Após ler refletidamente aquele caderno antigo, Sofia tem saudade de tudo aquilo, então guarda cuidadosamente o caderno, vai ao computador e clica ‘Reunião do BID em BH’. Seu corpo sofre um leve calafrio, pois aquilo ainda lhe é muito vivo. A tela se abre, ela vê fotos dos policiais, de d. Luciano e dos manifestantes, identificando uma e outra pessoa. Ela sorri por ser parte dessa história, mas, principalmente, por perceber uma conexão entre esses enfrentamentos e o resultado das últimas eleições em Minas Gerais, animada com a recém-anunciada Secretaria do Desenvolvimento Agrário para cuidar da Agricultura Familiar. Os enfrentamentos ajudaram a fortalecer um processo de luta unitária, com o encontro dos movimentos sociais na sua 6ª edição, previsto para os dias 1º a 3 de maio de 2015.

Uma curiosidade ronda a cabeça de Sofia.
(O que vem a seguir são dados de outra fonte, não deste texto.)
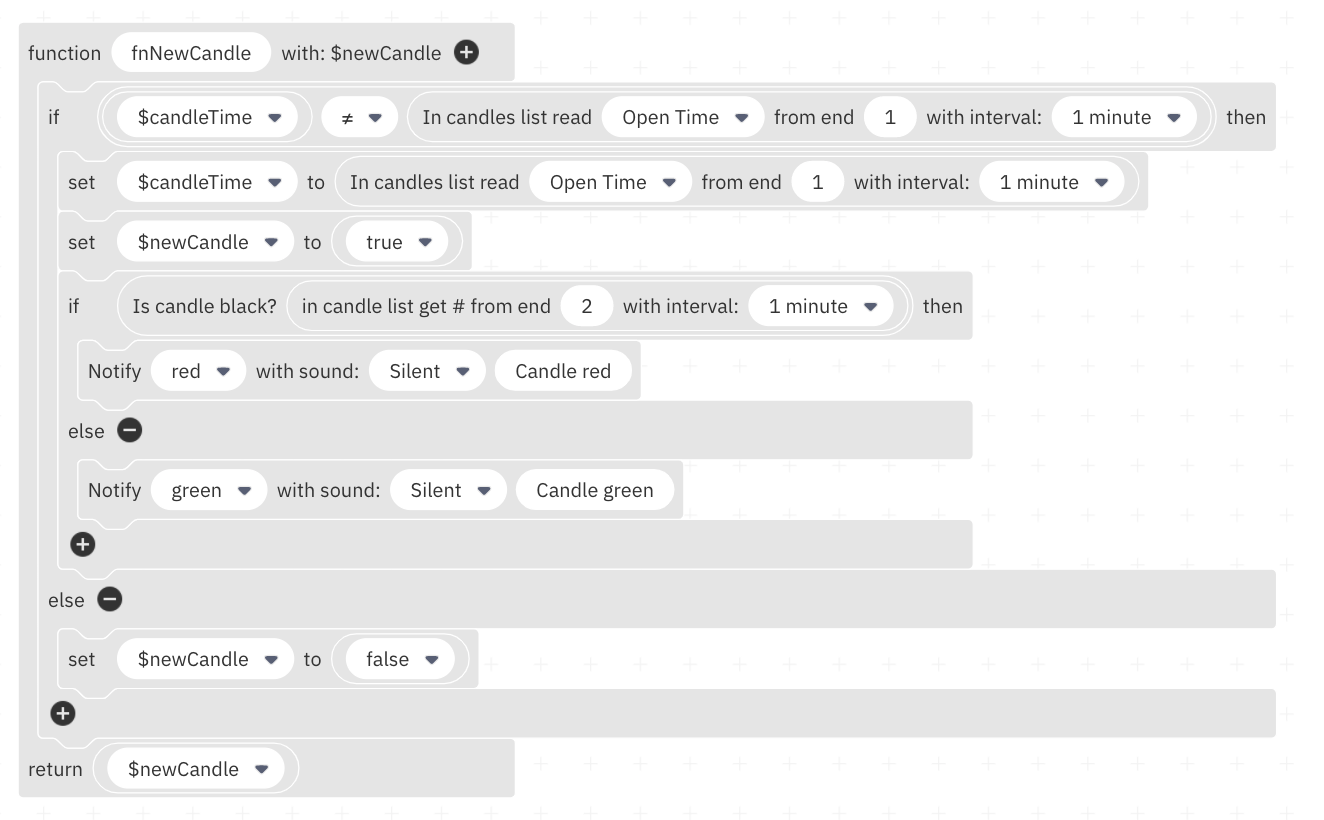Click plus icon below Notify green block

pyautogui.click(x=82, y=544)
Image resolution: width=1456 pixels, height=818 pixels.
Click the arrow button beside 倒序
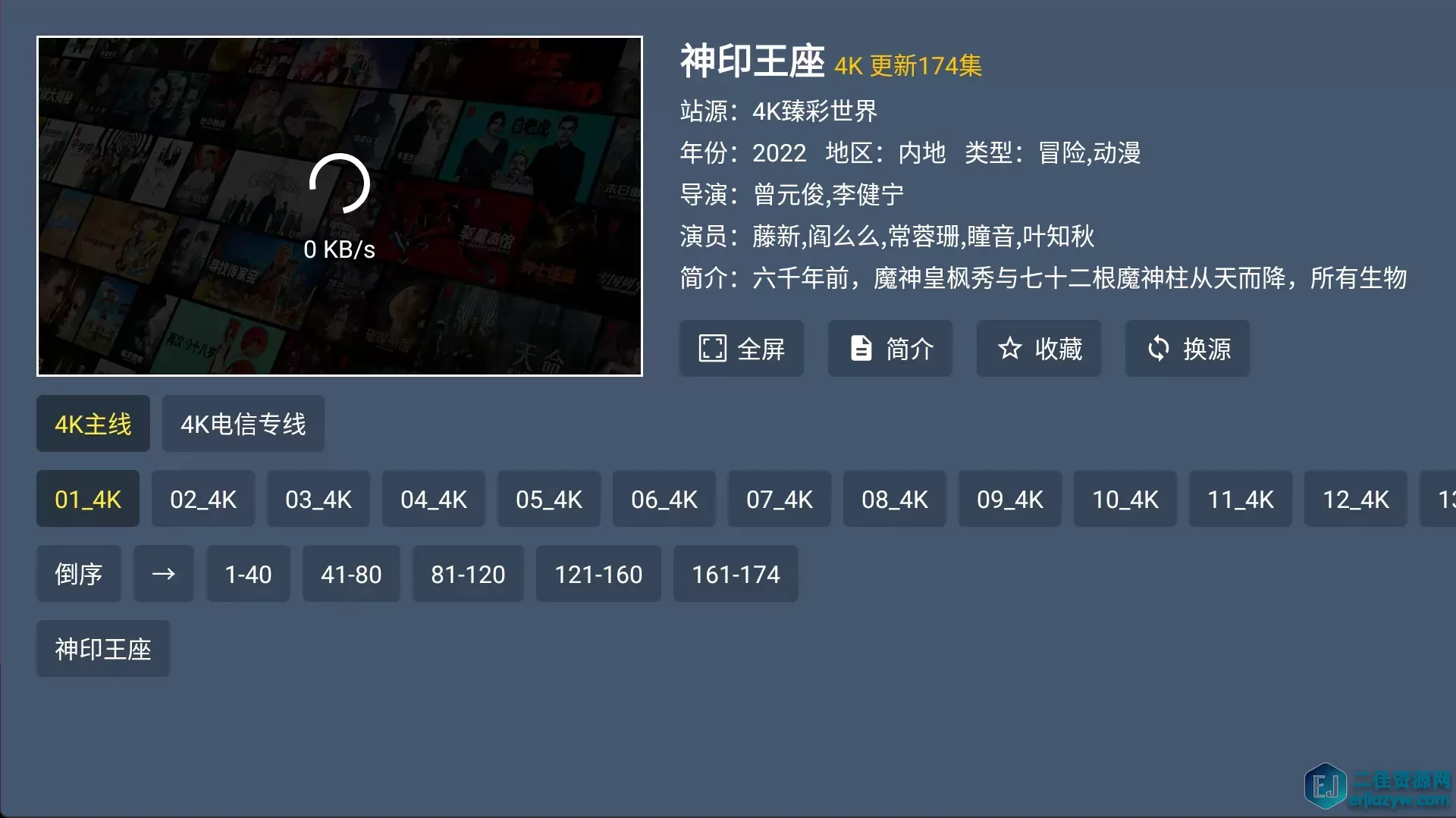click(x=164, y=574)
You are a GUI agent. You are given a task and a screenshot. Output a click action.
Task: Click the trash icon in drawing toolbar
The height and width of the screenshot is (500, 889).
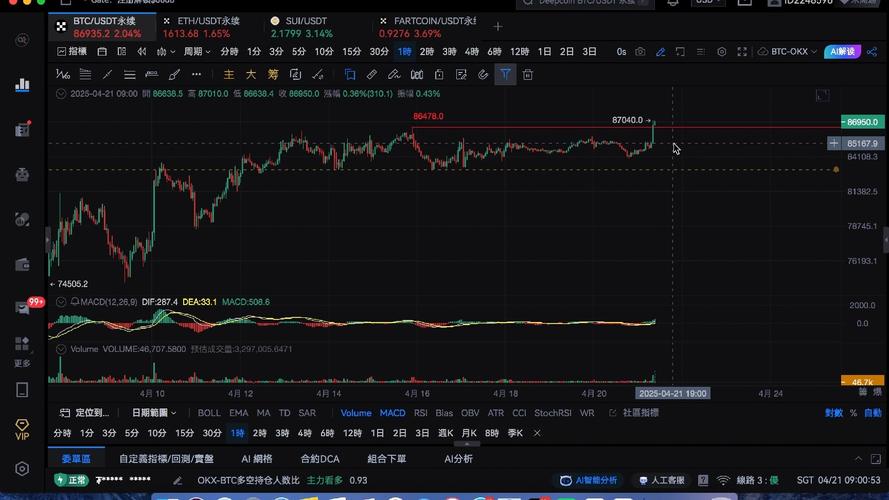click(528, 74)
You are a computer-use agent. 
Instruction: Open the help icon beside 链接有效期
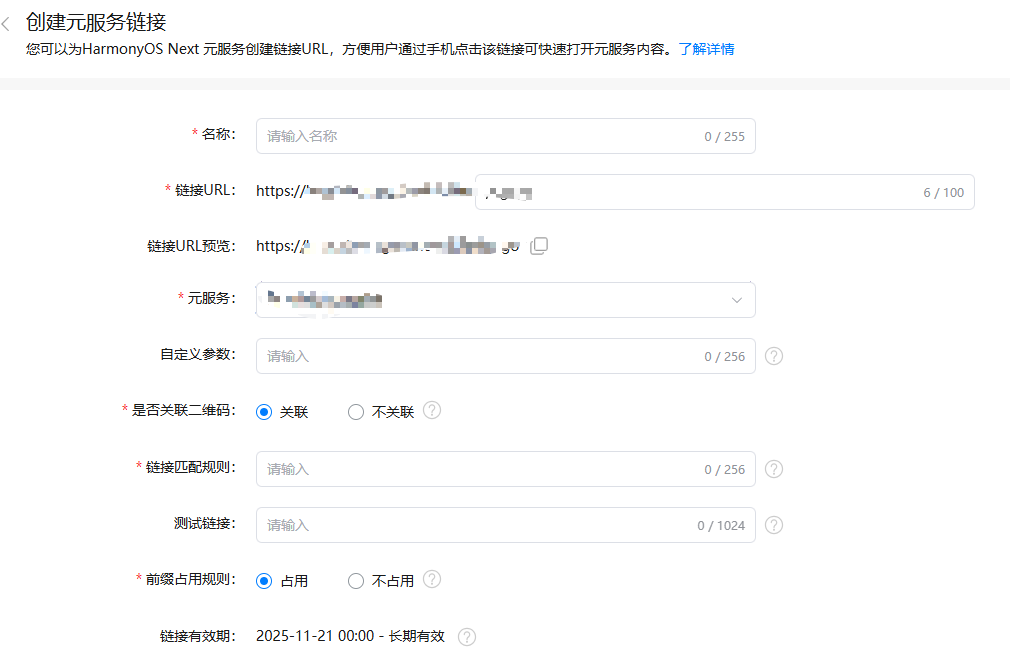[466, 637]
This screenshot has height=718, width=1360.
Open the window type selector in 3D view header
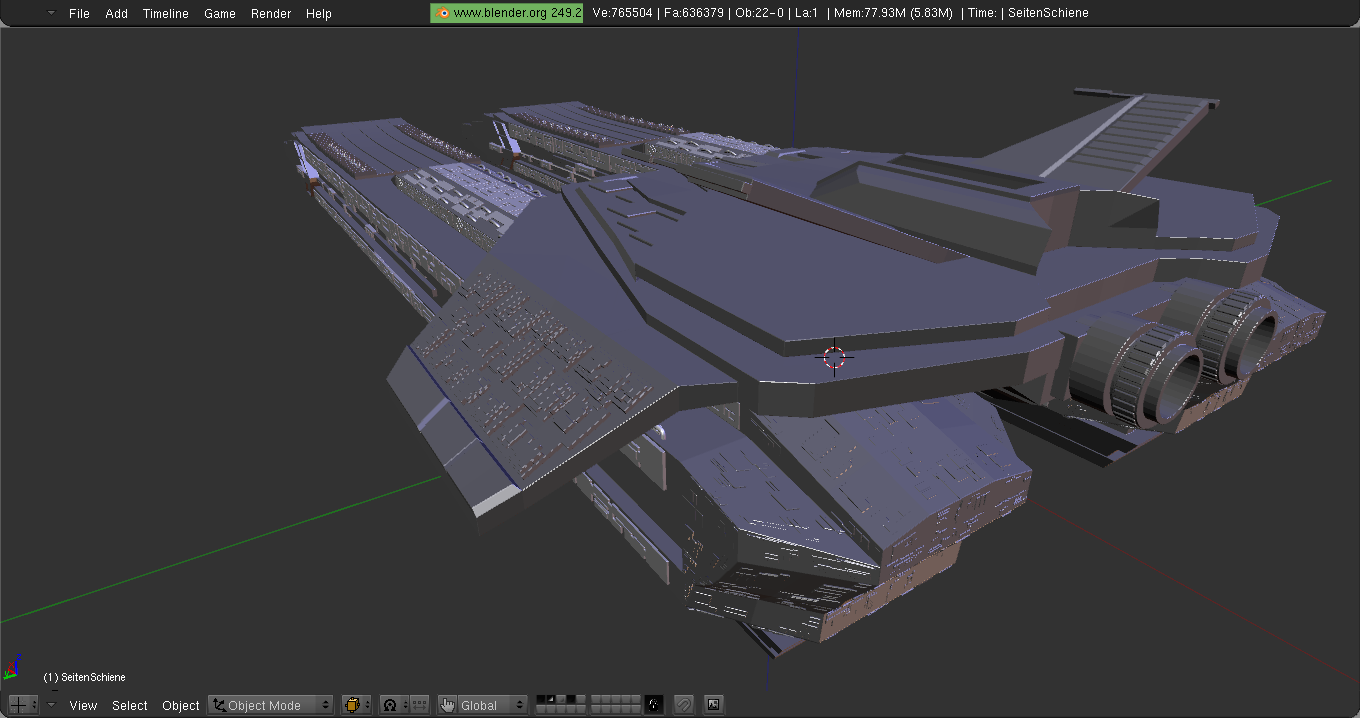(22, 705)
Então ela vai novamente ao Google e clica ‘Pimentel’. Lê, atentamente: ‘Fernando Pimentel, formado em Economia Política pela PUC Minas, Mestre em Ciência Política pela UFMG, Ministro do Desenvolvimento, Indústria e Comércio no Governo Dilma Rousseff (janeiro de 2011 a 12 de dezembro de 2014) e Prefeito de Belo Horizonte para o Mandato de 2005 a 2008’.

Sofia se benze três vezes, como a expulsar um mau pensamento, pois nota que Pimentel era o Prefeito de Belo Horizonte, eleito pelo Partido dos Trabalhadores, por ocasião da reunião do BID e dessa histórica repressão aos movimentos populares, propugnada pelo Governo Aécio Neves. Lembra a prepotência em Belo Monte sob a batuta de governos desenvolvimentistas, a entrevista de d. Erwin no Site do MAB, o roubo nas contas da Cemig e da Copasa com a precariedade de seus serviços, os apagões usados como desculpa para amolecer, ainda mais, os licenciamentos ambientais de interesse capitalista, e sente que há razões de sobra para muita luta pela frente! E apenas diz, de si para si, meio reticente: ‘Pimentel é governador… Não haverá de ser mais assim, com massacre!’.

Na dúvida, porém, uma convicção: a turminha do AGITO, o povo organizado, precisa estar na rua.